The argument that PoW is safer starts with the cost of mounting a 51% attack that would allow a bad actor to take control of the blockchain and double the tokens. You would need to earn 51% of all computing power to attack an established PoW blockchain. On a PoS blockchain, you would need 51% of the staked funds.

In both cases, security depends on the maturity of the blockchain, the number of people mining or staking. But, the argument goes, mining requires something outside of the blockchain itself, an external source that cannot be hacked. Proof-of-stake validation has a much lower barrier to entry, although major blockchains make it high enough that funding attacks are impractical.

Additionally, bitcoin proponents point out that much of the energy currently used by bitcoin miners is renewable – especially since China kicked out miners using its horribly polluting old coal-fired power plants.

Then there’s the simpler argument: Bitcoin’s PoW security has stood the test of time. Proof-of-stake, especially at scale, is much more recent.


Especially on smaller chains, it’s all too easy for validators to build bigger empires, especially since PoS staking usually involves letting other investors lend their tokens to a validator to increase their stake and degree. control they have.

The flip side of this argument, however, is that the cost of Bitcoin mining equipment and the energy it requires is so high that only a few large mining companies control the majority of it.

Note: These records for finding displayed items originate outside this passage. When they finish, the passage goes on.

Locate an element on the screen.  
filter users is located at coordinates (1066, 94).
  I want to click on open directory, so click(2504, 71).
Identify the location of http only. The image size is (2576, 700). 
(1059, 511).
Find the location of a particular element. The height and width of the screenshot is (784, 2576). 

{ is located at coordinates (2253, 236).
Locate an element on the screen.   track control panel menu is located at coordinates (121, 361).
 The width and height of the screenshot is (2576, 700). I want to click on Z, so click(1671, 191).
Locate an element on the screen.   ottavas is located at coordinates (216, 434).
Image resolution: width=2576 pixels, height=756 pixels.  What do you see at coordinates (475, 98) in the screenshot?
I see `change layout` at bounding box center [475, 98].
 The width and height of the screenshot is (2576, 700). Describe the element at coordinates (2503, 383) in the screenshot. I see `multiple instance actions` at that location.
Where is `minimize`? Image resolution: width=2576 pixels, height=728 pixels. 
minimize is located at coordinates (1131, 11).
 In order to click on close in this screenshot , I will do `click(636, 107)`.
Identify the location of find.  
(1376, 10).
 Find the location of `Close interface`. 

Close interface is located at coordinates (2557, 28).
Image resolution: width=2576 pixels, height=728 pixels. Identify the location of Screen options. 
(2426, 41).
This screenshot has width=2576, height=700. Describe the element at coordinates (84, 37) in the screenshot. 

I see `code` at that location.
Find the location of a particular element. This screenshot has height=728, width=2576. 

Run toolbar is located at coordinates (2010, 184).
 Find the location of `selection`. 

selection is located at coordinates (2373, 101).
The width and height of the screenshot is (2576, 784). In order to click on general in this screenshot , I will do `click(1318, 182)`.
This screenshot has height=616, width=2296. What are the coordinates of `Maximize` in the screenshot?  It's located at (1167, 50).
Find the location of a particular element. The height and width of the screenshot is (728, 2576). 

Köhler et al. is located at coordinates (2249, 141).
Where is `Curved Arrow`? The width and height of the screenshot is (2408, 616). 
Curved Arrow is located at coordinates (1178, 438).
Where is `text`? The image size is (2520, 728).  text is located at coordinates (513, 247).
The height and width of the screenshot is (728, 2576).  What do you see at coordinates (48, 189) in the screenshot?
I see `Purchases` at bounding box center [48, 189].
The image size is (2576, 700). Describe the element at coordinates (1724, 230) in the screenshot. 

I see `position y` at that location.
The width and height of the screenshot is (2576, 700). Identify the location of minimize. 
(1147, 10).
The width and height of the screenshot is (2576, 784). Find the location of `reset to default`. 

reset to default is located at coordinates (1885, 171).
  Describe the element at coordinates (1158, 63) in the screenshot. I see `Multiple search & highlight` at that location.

And there are PoS offshoots like Delegated Proof of Stake that have a limited number of validators. The problem with this system became clear when the Ronin network hack, in which a $625 million crop chain bridge protocol was hacked when a hacker compromised the passwords of five of the nine validators.

Read more: In a $625 Million Hack, a Bigger Crypto Security Problem Is Exposed

“This hack reflects the ongoing challenges blockchains and operators face in balancing user experience and security,” Flora Li, head of the Huobi Research Institute at cryptocurrency exchange Huobi, said in March. .

With growing popularity, she noted, operators “took shortcuts to relieve network bottlenecks, reducing the number of nodes that needed to be validated for transactions to just five out of nine nodes, which facilitates exploitation by hackers”.

Increasing the number from five to eight, as Ronin operators did, “does not solve the fundamental problem of how proof-of-stake blockchains can keep transactions fast, user-friendly, and energy-efficient without compromising security. “.